Many years ago we moved the utility sink (that’s the white plastic one with a deep basin) out of the laundry room and installed it near the hose bib outside the side door to our garage. At the time, it made sense to clean up from gardening, yard work, and small engine repair outside before entering the house. With all of the more recent COVID precautions, it’s also become our first decontamination stop and a convenient place to wash fresh fruit. So, when I return home I’m often staring at the stucco sidewall of our house just outside the garage door washing my hands and wondering,
“is this enough?”
Of course, a theologian never just washes his hands. It’s also time to think in 20 to 60 second bursts. Even those short moments pose the question at multiple levels. Is this act of washing my hands enough to prevent contamination and contagion of a virus, an illness, even just greasy grim? Is this process of caution “worth it” in the larger sense, or am I wasting time and money on soap and extra steps before entering the Air-conditioned environment with my family? And, of course, with this particular illness, we’ve all got to wait 5 to 14 days to find out if today’s extra caution “pays off.” Add the uncertainty of not actually knowing in most cases whether we were even exposed to an infection, and the process is puzzling to say the least. Add the uncertainty of not actually knowing whether this illness would cause great suffering, mild inconvenience, or remain undetectable, and we’re on the edge of a crises about washing our hands that quickly symbolizes a deeper issue within human life.
Is it ever “enough?”
This question, “is this enough?” is often put on the doorways in monasteries in one way or another. It is a fundamental question of Catholic Spirituality and Salvation. “Is this your path to holiness?” “Is this your most genuine vocation?” “Is this the Way, the Truth, and the Life?” hangs on the lintel posts of every place of retreat and reflection. The Coronavirus has about a two-week wait-and-see period. Catholicism has a lifetime waiting period to find out if what we did was “enough.”

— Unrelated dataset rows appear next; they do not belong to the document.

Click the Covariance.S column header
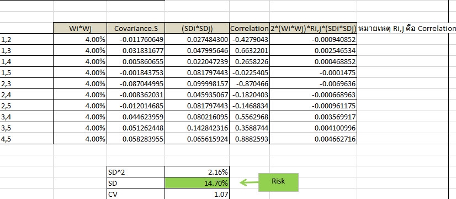 (136, 28)
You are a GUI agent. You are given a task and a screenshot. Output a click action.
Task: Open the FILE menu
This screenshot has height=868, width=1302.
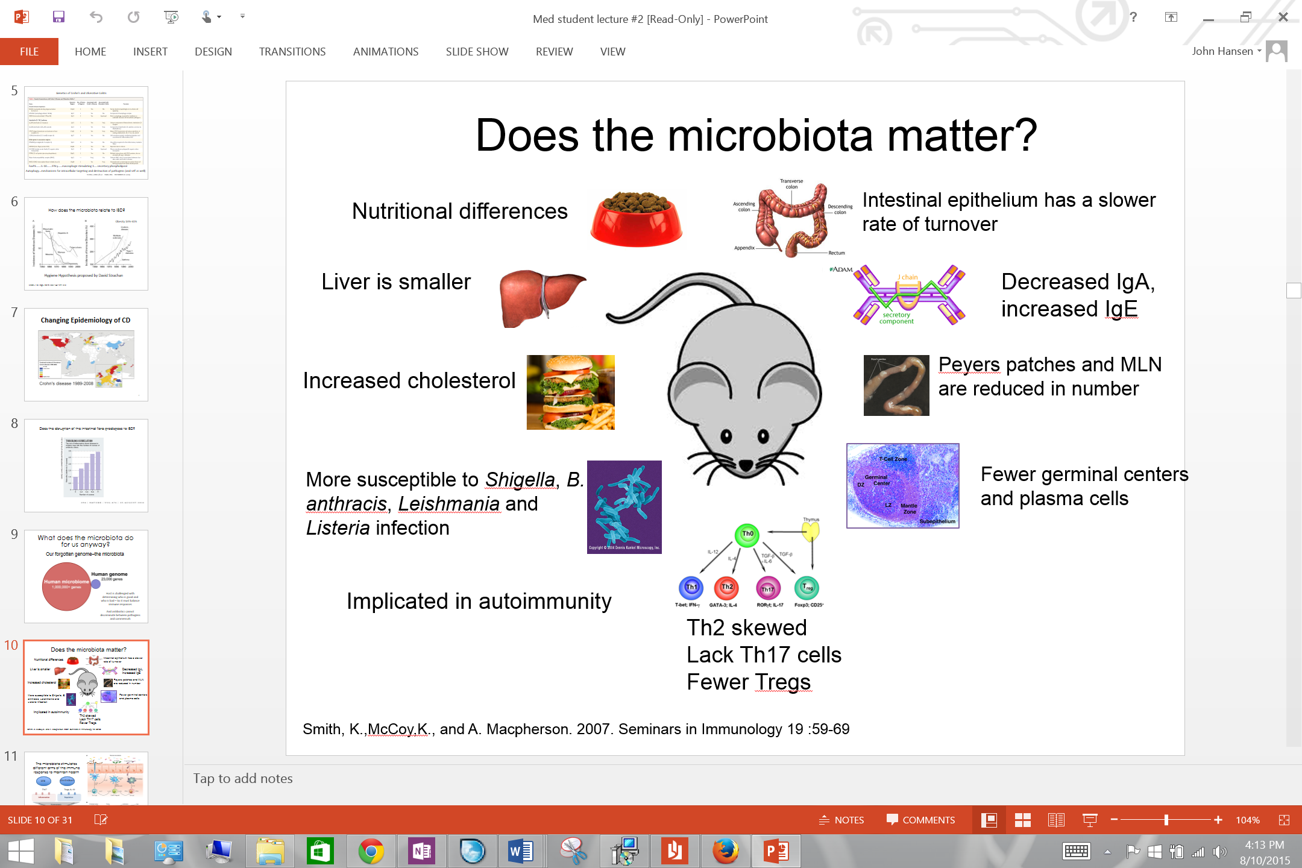[x=29, y=52]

Was missing Mass one Sunday the exposure that will have driven me away from salvation? Was that party that got too wild a few weeks ago my moment of contagion? Did one drink lead too far and start a cycle of sin? The advertisement with the skimpy outfit? The picture of the perfect kitchen in my neighbor’s house? Exodus 20 and Deuteronomy 5 suggest we could pose ten forms of these questions to ask if that was the lethal exposure. We find ourselves staring at the wall, washing our hands, and wondering, “Is this enough?” or “is this the right way to cleanse and prepare myself?”
There is also uncertainty in salvation history.
While Catholics have firm reason to hope in our salvation, we always walk the line between presumption and despair. (1 Pt 3:15-16) Frankly, as with COVID, we do not know how our lives will turn out. But unlike the constantly changing science that explores human health and illness, we do have certainty about the method of washing and the means of salvation. There are no words of absolution for me when I’m washing my hands after returning from a possibly infected environment, but there are words of absolution within the Church against which the gates of Hell shall not prevail.
God has revealed Himself definitively in the Incarnation. God has established His Church. God provides for us in the Sacraments. Let’s remember to wash more than our hands.